Generally there is no acceptable definition of the term “case of pulmonary tuberculosis”, although such a definition is of fundamental importance both in clinical medicine where results of various chemotherapeutic regimens are compared, as well as for the comparison of different epidemiological data. The main purpose of this paper is to focus attention on the difficulties of defining a case on the basis of bacteriological examination, X-ray examination and tuberculin test. Data from two successive prevalence surveys in a random sample of 134 villages in Bangalore district with a population 70,000 have been utilized to illustrate some of the difficulties in defining a “case” of pulmonary tuberculosis for reporting the prevalence or incidence of the diseases. The entire population was tuberculin tested with 1 TU RT 23 with Tween 80 at both rounds and those 5 years of age and older were examined by 70mm photofluorogram. The sputum specimens (spot and overnight) were collected from those with any abnormality on X-ray as recorded by either of the two independent readers. Both the specimens were examined by fluorescent microscopy and Ziehl-Neelsen technique and by culture.

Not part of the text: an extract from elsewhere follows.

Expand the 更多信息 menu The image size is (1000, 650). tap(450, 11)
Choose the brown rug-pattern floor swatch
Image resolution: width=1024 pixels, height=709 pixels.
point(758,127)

Analysis of data has shown that the term “a case of pulmonary tuberculosis” does not represent a single uniform entity, but embraces cases of several types, differing considerably in their tuberculin sensitivity, results of X-ray and sputum examination, in the reliability of their diagnosis and mortality experience. The status of cases found at initial and subsequent surveys showed changes with time, and such changes show considerable differences for the various types of cases. It was felt that a single straight-forward definition of a case was not possible to suit all situations. One has to use more than one definition. Although theoretically, finding a single bacillus in sputum should be adequate proof of pulmonary tuberculosis, it was shown that finding of a few bacilli (3 or less) was very often due to artifacts and should not be the basis for a diagnosis. It has also been found that positive radiological findings, in the absence of bacteriological confirmation, indicate only a high risk of the disease and not necessarily pulmonary tuberculosis. Direct microscopy appears to be a consistent index of disease but in community surveys has the limitation of missing a substantial proportion of cases and of adding some false ones.

In view of the difficulty of providing a single definition of a case of tuberculosis, four indices have been suggested. (1) Cases definitely positive by direct smear; (2) Cases definitely positive by culture; (3) All cases positive by culture (including less than twenty colonies); (4) Sputum positive cases which are radiologically active. Each of these could be used for different situations. However, it was concluded that, there seems to be no option but to use more than one definition for assessing the prevalence and incidence of disease.